Earlier this week, a colleague brought to my attention a company called Planalytics. Actually, at a supply chain conference several years ago, I attened a presentation by a manufacturer that was attempting to use Planalytics Business Weather Intelligence in their supply chain planning processes. At the time, weather-driven demand planning seemed interesting, but not ready for prime time. However, if you go to Planalytics’ website today, you’ll find several recent customer presentations, many of them from retailers who are using long range weather forecasts to help them make better merchandising and buying decisions. (I’d need a lot of convincing before using long range weather forecasts in this manner).

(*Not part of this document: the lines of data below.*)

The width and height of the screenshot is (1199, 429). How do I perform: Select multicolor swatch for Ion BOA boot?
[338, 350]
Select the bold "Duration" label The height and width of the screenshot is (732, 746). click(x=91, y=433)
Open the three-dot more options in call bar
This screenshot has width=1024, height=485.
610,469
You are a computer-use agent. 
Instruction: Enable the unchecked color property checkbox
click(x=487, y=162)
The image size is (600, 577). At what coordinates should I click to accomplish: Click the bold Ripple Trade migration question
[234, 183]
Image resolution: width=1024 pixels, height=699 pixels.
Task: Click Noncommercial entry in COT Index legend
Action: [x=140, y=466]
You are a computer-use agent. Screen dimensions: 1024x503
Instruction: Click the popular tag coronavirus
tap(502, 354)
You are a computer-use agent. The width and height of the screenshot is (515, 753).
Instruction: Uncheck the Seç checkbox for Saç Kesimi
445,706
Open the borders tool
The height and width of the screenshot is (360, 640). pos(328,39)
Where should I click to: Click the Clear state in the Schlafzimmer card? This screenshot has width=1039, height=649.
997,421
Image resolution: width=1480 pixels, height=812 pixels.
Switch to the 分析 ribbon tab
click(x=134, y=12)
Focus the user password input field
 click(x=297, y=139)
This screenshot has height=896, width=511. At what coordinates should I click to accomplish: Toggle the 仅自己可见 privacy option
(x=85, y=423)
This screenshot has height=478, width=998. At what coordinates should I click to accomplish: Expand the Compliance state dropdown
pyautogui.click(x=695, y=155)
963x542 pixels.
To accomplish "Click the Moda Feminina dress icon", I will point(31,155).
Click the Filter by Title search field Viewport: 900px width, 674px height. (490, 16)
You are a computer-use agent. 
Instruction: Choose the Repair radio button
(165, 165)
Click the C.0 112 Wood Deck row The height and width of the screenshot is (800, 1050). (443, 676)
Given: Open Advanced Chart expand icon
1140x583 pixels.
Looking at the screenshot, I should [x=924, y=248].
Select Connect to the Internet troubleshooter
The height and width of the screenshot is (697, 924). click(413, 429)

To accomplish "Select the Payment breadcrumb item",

There are also some presentations by manufacturers, who are more apt to use weather information for either demand planning or replenishment execution. The presentation by Randy Kitchin, National Supply Chain Manager for Nestle Waters North America (“Nestle”), was the most interesting to me. I will summarize some of the key points here, but I recommend you watch the presentation for all the details.
Nestle is using the Planalytics data for long term demand and supply planning. The company calculates that for every percentage point of improved demand accuracy for monthly forecasts they could save over one million dollars (Nestle does over $4 billion in business annually in North America). If they could improve the weekly forecast by that same margin, they could double the savings. In the past, Nestle had been growing so fast that statistical forecasting was not accurate. But in recent years, as the pace of mergers slowed and their growth settled into single digits, statistical forecasting became more feasible. The weather data helps Nestle clean up their baseline statistical forecast. Water sales are highly correlated to hot weather. In some years, the weather can be warmer than usual, in other years colder. Planalytics claims that the weather in a particular region only repeats itself 25 percent of the time. If you are dealing with historical data from a small number of years, you will not have a good baseline forecast. So, the Planalytics data helps Nestle to “deweatherize” their forecast.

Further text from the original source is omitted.